■ **WHAT YOU HAVE TO DO**: Please return only the lines from the one showing "Click the اصلاحات column group header" to the end of the entries, keeping both ends and dropping every picture.

Recorded data:
::::
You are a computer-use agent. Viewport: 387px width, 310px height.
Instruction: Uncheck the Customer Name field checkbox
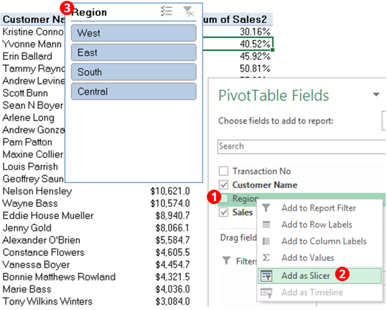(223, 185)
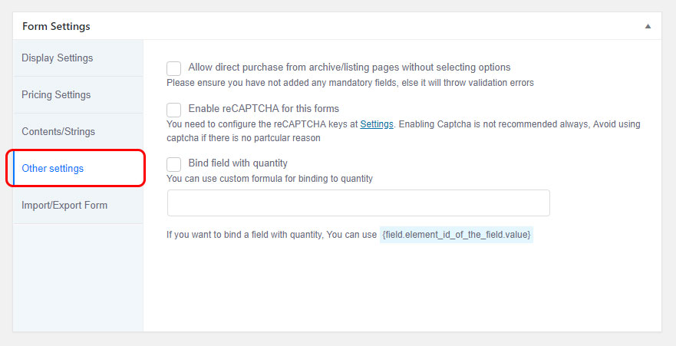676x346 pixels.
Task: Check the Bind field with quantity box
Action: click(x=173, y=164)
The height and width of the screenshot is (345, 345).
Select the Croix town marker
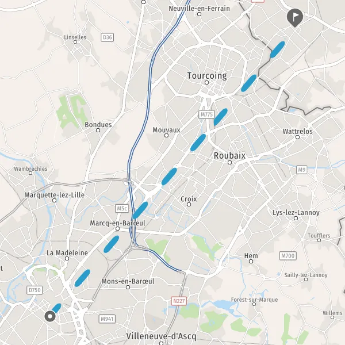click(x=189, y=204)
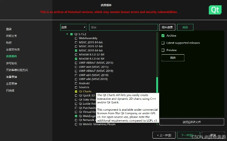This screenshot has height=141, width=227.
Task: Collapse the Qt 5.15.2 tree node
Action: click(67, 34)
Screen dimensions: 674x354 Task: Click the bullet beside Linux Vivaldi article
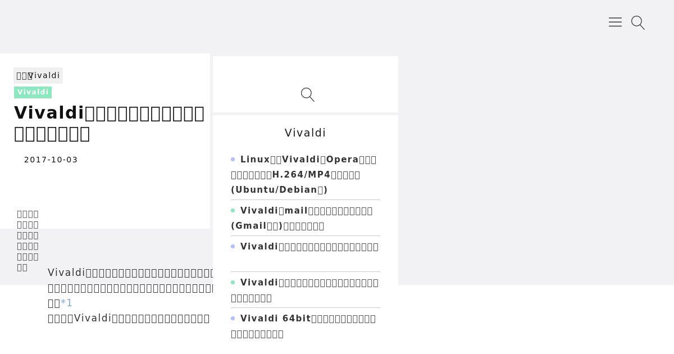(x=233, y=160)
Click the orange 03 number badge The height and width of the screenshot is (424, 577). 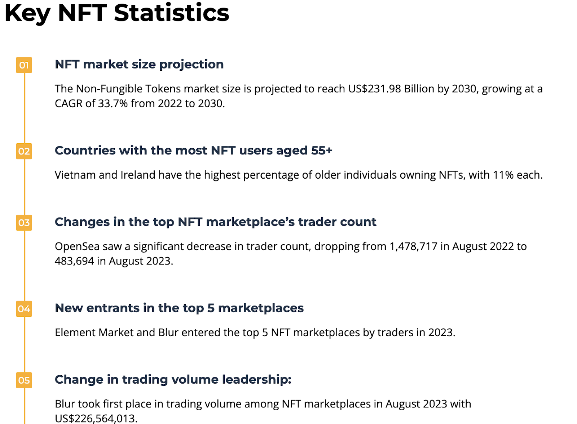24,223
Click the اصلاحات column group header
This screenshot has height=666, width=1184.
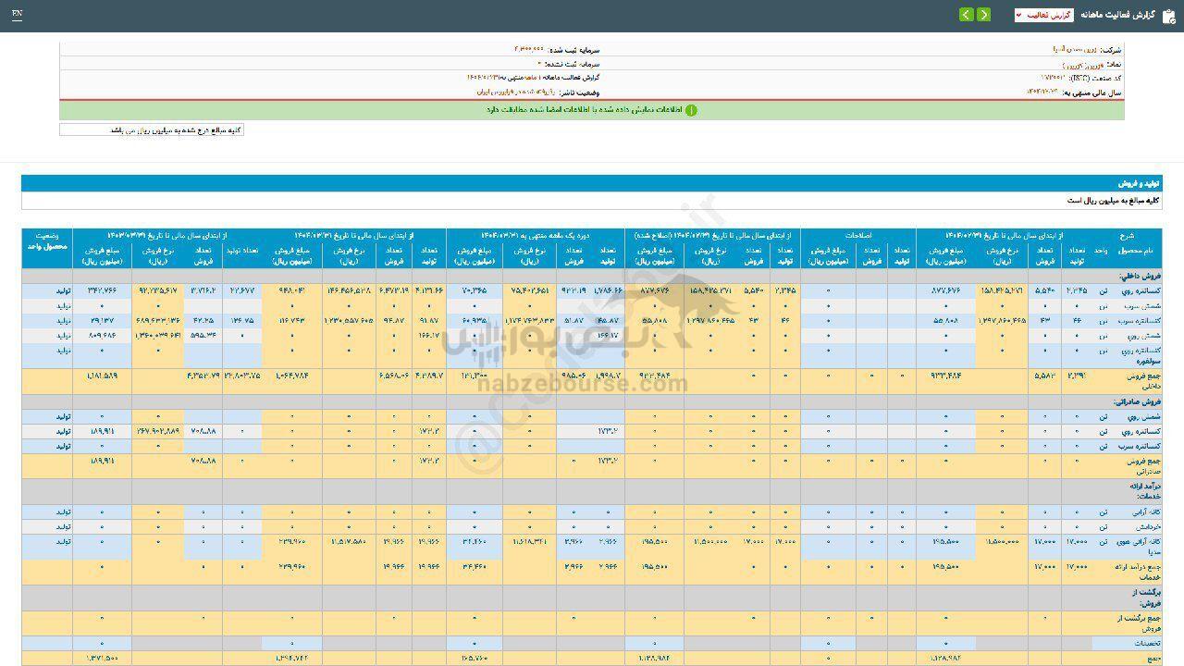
::::
■ **TASK RESPONSE**:
Click the اصلاحات column group header
This screenshot has height=666, width=1184.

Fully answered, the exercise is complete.